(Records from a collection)
..............................
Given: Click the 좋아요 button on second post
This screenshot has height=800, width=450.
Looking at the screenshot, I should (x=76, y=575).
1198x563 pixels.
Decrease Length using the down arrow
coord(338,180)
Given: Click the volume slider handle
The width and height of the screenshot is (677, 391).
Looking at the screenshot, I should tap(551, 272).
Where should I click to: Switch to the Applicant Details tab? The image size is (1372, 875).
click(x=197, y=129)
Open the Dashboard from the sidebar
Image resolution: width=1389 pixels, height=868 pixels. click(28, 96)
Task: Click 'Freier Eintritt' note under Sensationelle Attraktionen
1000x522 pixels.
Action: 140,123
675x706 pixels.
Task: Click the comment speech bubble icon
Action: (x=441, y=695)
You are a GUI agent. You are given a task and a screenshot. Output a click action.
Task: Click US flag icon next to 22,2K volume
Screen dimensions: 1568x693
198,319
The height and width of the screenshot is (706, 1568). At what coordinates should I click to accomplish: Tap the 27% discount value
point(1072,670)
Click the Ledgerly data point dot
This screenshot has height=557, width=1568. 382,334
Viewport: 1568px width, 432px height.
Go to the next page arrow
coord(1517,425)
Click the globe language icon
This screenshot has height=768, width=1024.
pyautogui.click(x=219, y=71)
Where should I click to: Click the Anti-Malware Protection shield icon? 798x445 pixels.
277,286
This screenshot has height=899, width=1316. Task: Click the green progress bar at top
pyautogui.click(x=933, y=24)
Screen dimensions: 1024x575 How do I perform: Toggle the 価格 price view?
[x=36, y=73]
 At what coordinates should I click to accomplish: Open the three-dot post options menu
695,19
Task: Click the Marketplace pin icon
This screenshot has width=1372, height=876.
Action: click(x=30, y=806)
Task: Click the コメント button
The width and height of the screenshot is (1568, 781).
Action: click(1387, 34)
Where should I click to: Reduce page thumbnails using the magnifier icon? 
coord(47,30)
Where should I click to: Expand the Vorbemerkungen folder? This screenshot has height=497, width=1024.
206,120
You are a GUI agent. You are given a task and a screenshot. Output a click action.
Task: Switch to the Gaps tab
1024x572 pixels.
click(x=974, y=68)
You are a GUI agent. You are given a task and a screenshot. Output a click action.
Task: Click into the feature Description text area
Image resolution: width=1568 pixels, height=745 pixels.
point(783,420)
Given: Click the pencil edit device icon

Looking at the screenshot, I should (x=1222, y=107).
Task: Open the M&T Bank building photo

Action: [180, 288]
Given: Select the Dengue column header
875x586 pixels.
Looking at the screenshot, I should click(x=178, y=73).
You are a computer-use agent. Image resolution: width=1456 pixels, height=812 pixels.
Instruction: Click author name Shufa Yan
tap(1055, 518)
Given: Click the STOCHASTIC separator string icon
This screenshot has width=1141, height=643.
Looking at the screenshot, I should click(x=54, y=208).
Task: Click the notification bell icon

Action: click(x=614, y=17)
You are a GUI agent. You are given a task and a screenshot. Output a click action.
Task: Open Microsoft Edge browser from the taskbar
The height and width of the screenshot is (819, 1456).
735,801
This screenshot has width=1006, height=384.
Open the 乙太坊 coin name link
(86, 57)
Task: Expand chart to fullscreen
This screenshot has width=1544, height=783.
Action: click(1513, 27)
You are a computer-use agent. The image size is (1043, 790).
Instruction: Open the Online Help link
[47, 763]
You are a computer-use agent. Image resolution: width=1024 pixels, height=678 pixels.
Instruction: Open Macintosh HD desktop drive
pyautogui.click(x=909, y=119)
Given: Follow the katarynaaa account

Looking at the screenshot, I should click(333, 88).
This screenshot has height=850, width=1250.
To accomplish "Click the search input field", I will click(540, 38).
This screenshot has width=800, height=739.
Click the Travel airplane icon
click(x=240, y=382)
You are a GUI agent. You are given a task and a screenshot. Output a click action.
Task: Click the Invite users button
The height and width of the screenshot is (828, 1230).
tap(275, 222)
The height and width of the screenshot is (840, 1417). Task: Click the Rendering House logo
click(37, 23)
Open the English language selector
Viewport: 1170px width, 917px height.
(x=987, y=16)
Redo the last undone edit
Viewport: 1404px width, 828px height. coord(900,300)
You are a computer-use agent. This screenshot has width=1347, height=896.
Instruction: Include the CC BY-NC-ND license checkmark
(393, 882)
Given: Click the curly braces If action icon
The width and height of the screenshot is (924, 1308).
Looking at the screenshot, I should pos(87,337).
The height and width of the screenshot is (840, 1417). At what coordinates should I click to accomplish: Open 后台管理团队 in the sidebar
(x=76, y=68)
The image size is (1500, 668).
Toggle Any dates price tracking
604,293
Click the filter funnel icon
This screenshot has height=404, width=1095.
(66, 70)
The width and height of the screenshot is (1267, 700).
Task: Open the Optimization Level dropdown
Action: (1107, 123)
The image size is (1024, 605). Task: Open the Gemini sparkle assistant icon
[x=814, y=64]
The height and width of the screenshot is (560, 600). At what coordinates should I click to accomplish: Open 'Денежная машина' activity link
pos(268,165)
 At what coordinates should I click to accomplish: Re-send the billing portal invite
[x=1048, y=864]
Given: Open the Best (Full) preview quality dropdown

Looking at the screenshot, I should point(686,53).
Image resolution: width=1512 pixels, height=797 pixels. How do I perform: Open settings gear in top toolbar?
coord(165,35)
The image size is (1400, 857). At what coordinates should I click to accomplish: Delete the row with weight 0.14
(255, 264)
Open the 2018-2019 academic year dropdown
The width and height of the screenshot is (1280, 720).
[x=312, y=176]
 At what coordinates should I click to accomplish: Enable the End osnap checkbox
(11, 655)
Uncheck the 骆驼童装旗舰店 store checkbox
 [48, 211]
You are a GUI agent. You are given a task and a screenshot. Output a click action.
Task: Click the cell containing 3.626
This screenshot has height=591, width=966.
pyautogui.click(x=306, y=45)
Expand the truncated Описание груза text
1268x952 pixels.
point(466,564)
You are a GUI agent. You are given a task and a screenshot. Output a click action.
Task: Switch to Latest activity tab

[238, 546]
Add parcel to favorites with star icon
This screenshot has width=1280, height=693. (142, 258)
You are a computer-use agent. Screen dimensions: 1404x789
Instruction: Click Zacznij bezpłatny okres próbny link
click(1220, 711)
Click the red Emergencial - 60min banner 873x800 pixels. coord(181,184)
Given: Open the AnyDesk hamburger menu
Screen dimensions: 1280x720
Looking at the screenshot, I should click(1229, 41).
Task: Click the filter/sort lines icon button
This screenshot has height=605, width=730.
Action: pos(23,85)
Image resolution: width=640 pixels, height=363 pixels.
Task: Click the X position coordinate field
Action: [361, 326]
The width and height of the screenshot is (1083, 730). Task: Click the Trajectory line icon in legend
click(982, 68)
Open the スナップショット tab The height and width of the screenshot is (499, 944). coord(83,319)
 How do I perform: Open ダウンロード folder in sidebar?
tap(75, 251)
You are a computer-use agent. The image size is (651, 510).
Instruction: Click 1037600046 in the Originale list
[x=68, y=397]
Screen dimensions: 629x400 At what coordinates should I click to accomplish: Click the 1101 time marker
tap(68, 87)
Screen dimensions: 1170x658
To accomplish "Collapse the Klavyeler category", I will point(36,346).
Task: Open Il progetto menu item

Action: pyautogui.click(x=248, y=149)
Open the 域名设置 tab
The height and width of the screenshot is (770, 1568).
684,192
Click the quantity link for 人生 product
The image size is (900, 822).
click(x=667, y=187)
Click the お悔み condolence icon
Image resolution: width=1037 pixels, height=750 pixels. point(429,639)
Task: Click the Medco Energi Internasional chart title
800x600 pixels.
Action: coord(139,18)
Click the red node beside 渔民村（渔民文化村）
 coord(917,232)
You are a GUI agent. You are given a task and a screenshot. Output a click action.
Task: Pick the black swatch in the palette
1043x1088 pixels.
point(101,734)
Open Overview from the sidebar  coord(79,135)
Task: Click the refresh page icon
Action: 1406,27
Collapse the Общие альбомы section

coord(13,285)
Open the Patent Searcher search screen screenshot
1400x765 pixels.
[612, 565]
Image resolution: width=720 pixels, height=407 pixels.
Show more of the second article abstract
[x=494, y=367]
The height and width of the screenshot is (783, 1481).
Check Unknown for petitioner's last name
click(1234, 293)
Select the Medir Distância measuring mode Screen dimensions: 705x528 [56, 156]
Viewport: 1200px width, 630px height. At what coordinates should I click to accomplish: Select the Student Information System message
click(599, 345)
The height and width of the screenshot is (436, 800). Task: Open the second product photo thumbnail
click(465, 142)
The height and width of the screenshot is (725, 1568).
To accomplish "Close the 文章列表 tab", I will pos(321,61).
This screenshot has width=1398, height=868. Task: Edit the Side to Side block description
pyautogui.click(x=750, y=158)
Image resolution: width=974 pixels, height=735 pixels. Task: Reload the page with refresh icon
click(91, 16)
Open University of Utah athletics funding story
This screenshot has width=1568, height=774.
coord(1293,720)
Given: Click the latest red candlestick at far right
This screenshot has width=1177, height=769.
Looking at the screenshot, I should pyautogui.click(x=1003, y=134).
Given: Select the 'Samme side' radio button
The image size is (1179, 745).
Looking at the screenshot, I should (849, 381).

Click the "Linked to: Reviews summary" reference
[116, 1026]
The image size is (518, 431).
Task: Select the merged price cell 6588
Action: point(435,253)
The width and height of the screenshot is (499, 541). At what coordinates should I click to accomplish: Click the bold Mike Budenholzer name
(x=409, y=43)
..............................
- _Directive_
Edit the lines starting at the one with "Task: Open the M&T Bank building photo" and stopping after the one with "Looking at the screenshot, I should click(x=54, y=208).", and give back only those lines. Change "author name" to "byline" and leave everything else as it is.

- _Solution_
Task: Open the M&T Bank building photo

Action: [180, 288]
Given: Select the Dengue column header
875x586 pixels.
Looking at the screenshot, I should click(x=178, y=73).
You are a computer-use agent. Image resolution: width=1456 pixels, height=812 pixels.
Instruction: Click byline Shufa Yan
tap(1055, 518)
Given: Click the STOCHASTIC separator string icon
This screenshot has width=1141, height=643.
Looking at the screenshot, I should click(x=54, y=208).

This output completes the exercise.